Drop locks in btrfs_search_slot when reading a tree block.
authorChris Mason <chris.mason@oracle.com>
Wed, 25 Jun 2008 20:01:30 +0000 (16:01 -0400)
committerChris Mason <chris.mason@oracle.com>
Thu, 25 Sep 2008 15:04:03 +0000 (11:04 -0400)
One lock per btree block can make for significant congestion if everyone
has to wait for IO at the high levels of the btree.  This drops
locks held by a path when doing reads during a tree search.

Signed-off-by: Chris Mason <chris.mason@oracle.com>
fs/btrfs/ctree.c
fs/btrfs/ctree.h
fs/btrfs/disk-io.c
fs/btrfs/extent-tree.c

index dff4da0..1b756fa 100644 (file)
@@ -63,7 +63,6 @@ void btrfs_free_path(struct btrfs_path *p)

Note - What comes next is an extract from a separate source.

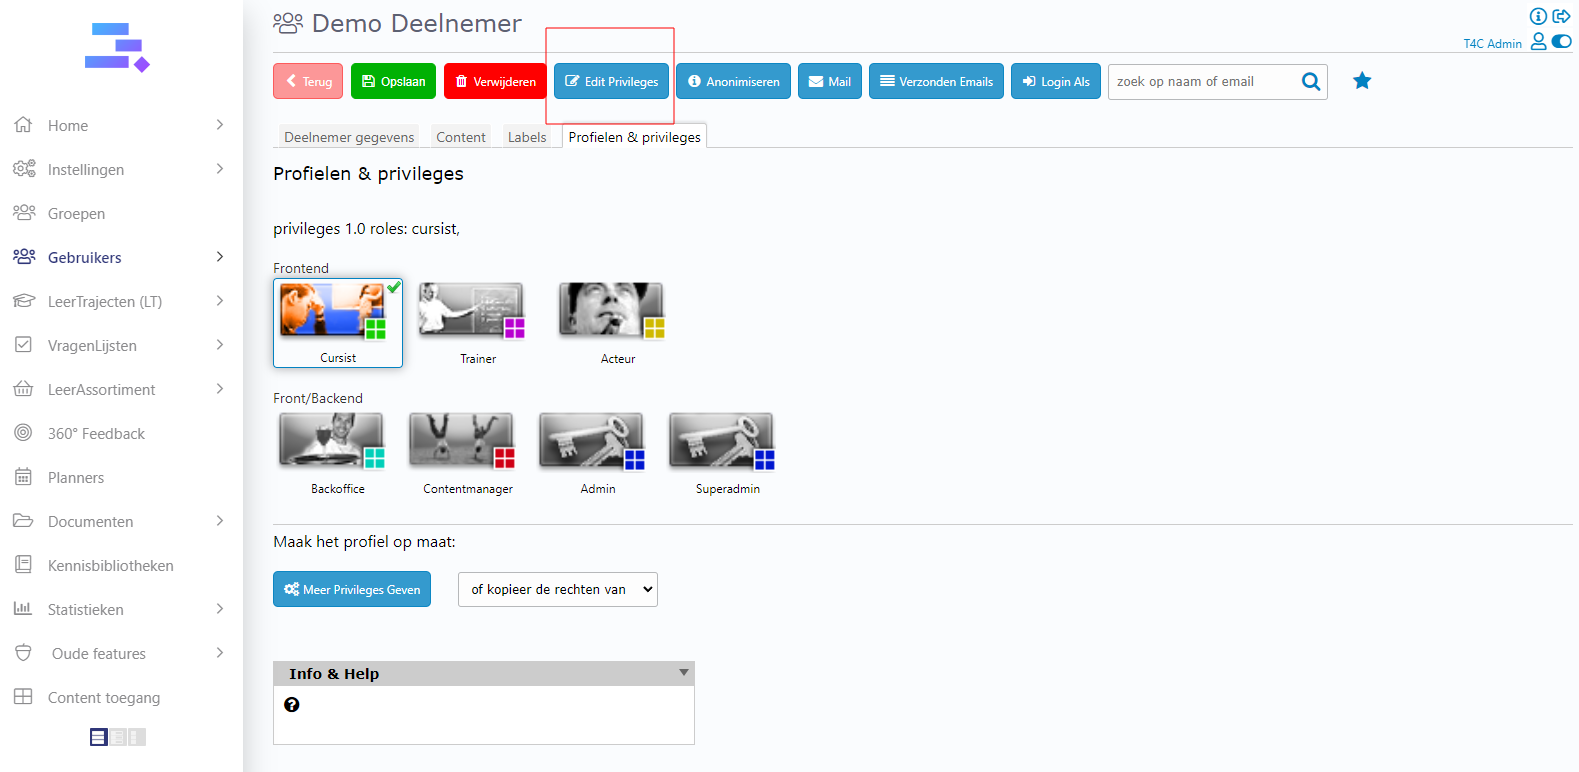
Task: Open the user account icon
Action: pos(1538,42)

 void btrfs_release_path(struct btrfs_root *root, struct btrfs_path *p)
 {
        int i;
-       int skip = p->skip_locking;
        int keep = p->keep_locks;
 
        for (i = 0; i < BTRFS_MAX_LEVEL; i++) {
@@ -76,7 +75,6 @@ void btrfs_release_path(struct btrfs_root *root, struct btrfs_path *p)

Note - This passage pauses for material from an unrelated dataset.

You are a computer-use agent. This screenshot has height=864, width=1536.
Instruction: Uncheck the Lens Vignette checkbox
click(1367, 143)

                free_extent_buffer(p->nodes[i]);
        }
        memset(p, 0, sizeof(*p));
-       p->skip_locking = skip;
        p->keep_locks = keep;
 }
 
@@ -1137,7 +1135,6 @@ static void reada_for_search(struct btrfs_root *root, struct btrfs_path *path,
                return;
 
        node = path->nodes[level];
-       WARN_ON(!path->skip_locking && !btrfs_tree_locked(node));
 
        search = btrfs_node_blockptr(node, slot);
        blocksize = btrfs_level_size(root, level - 1);
@@ -1192,6 +1189,7 @@ static void unlock_up(struct btrfs_path *path, int level, int lowest_unlock)
 {
        int i;
        int skip_level = level;
+       int no_skips = 0;
        struct extent_buffer *t;
 
        for (i = level; i < BTRFS_MAX_LEVEL; i++) {
@@ -1199,27 +1197,24 @@ static void unlock_up(struct btrfs_path *path, int level, int lowest_unlock)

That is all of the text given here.